I prefer natural whenever possible. I would suggest reading this, deciding if you want to try a natural way first, or, if you feel strongly that testosterone gel side-effect potential is something you can overlook. Testim is a topical gel designed to increase testosterone levels in men who suffer from Low T low testosterone. Some people believe that testosterone gel is the solution, and others do not.
We tend to lean more towards actual testosterone booster supplements as opposed to the gel, however there are still some potential benefits to using topical gel. A good testosterone supplement can potentially stimulate the natural production of testosterone in your body via the ingestion of clinically studied ingredients like Fenugreek , D Aspartic Acid , Zinc , etc. Check out our testosterone booster reviews to learn more.

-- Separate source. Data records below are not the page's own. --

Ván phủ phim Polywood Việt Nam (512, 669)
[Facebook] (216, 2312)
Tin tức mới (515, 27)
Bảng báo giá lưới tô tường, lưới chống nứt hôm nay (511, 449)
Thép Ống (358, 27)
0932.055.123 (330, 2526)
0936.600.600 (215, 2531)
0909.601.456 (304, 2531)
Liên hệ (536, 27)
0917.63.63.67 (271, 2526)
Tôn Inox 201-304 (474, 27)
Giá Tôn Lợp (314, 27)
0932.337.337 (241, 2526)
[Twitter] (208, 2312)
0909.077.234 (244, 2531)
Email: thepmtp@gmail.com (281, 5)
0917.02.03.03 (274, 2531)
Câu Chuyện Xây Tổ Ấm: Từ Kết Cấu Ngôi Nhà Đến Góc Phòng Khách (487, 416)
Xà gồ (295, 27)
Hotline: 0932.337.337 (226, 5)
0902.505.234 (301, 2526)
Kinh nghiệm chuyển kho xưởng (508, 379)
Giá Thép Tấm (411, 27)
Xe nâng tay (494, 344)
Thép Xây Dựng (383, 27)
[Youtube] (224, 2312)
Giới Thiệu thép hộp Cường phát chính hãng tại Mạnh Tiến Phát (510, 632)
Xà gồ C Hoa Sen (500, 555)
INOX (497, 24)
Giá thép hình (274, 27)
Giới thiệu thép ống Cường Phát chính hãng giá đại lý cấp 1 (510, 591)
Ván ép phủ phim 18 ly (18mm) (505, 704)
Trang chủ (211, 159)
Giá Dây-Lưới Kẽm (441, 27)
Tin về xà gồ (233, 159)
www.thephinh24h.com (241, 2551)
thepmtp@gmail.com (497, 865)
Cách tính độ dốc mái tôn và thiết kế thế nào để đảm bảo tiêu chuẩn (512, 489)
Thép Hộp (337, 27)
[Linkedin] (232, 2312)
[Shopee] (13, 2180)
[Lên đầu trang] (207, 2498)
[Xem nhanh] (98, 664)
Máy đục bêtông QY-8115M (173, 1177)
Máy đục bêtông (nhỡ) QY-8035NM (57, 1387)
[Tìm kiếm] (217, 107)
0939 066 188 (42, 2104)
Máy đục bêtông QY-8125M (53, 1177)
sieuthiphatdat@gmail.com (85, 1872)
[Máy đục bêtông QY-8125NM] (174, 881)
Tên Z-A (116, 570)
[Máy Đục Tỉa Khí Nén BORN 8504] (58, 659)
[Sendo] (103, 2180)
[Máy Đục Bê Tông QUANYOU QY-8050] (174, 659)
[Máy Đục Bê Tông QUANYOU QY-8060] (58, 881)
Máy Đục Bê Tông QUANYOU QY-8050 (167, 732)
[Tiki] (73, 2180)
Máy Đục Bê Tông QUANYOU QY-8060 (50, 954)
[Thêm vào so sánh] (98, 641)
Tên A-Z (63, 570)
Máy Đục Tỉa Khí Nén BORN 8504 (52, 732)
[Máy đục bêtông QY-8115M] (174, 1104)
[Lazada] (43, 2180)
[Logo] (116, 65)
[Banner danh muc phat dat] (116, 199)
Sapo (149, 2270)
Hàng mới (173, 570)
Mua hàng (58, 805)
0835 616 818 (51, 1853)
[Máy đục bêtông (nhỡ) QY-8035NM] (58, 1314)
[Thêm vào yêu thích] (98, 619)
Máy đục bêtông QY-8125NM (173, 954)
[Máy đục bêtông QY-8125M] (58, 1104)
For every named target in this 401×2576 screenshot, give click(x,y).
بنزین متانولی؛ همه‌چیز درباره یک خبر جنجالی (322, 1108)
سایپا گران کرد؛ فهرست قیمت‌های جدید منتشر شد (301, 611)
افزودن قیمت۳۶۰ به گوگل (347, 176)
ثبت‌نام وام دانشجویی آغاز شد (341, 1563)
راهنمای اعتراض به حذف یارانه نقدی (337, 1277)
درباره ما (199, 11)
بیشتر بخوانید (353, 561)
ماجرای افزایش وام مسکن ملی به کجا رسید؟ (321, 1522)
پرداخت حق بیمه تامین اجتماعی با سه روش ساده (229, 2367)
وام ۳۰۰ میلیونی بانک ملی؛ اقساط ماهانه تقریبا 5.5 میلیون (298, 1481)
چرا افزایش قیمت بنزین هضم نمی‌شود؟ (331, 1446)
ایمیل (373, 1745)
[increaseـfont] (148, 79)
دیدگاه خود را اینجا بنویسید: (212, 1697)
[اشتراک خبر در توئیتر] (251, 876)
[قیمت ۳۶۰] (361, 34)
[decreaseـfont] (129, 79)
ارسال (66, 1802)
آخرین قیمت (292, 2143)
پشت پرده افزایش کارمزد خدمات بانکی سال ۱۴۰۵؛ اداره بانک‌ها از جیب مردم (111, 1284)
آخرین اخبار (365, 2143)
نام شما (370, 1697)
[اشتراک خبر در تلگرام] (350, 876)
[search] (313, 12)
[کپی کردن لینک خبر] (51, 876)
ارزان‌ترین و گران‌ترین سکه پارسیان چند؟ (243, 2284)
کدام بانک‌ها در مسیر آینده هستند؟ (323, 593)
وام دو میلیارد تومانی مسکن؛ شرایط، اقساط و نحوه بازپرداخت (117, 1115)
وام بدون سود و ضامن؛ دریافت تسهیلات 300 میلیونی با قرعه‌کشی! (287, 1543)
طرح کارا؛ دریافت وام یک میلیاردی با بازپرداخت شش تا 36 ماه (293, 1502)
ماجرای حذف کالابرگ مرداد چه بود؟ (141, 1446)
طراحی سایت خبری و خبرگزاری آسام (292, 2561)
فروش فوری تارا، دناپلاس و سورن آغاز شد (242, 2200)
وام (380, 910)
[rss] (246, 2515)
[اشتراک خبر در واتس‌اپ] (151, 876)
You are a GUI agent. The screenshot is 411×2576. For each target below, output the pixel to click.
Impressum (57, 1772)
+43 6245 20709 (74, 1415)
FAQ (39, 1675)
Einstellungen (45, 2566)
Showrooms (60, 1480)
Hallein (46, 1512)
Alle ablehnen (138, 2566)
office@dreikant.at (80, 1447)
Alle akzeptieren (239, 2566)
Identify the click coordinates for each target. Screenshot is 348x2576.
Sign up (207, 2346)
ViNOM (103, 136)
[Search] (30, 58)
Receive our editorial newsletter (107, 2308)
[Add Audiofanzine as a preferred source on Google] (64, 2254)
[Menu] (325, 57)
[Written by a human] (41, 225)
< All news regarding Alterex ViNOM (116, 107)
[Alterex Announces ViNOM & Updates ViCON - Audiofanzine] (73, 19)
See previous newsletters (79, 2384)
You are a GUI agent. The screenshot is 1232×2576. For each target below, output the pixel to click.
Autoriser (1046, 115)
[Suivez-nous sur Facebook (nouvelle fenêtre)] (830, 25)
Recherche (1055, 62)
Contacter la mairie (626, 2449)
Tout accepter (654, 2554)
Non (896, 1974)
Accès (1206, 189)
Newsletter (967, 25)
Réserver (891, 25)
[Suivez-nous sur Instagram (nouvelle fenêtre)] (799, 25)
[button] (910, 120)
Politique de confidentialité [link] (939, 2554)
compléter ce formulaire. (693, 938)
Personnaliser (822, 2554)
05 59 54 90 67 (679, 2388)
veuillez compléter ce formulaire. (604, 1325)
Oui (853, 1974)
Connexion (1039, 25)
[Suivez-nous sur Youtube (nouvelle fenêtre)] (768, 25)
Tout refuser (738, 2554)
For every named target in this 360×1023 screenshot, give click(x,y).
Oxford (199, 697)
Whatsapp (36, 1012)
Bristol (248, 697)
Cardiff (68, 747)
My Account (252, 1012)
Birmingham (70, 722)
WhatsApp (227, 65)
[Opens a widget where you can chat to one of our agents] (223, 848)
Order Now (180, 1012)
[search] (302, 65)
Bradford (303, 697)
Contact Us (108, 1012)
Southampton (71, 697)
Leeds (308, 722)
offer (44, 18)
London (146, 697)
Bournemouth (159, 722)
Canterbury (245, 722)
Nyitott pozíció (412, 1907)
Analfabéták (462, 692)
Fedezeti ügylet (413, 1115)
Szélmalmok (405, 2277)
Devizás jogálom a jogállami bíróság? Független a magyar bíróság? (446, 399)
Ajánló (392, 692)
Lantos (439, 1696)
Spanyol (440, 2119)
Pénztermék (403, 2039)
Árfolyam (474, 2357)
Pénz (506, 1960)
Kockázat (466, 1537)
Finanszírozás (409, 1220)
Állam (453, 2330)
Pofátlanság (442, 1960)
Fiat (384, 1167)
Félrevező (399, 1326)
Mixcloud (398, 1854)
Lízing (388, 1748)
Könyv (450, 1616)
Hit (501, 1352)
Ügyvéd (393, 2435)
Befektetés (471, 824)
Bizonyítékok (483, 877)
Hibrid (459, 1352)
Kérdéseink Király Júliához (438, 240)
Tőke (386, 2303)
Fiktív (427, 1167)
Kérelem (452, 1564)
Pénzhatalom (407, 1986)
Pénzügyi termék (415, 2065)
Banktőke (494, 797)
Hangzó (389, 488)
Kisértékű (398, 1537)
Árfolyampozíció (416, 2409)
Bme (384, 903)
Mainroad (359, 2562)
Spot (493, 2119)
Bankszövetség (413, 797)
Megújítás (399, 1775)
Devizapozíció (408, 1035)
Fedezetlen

Testim on the other hand is actual testosterone instead of natural ingredients that lead to testosterone production. For that reason, a lot of people believe it works better. According to user reviews, Testim additionally tends to cause more side effects than natural testosterone supplements. We believe your best bet is going to be a natural testosterone booster instead of going with the actual testosterone gel because the natural supplements could potentially get your body to produce its own testosterone in a completely safe and natural way, which is in our opinion much more preferable over Testim.
As I mentioned before, Testim is really comprised of only one ingredient, which is actual testosterone.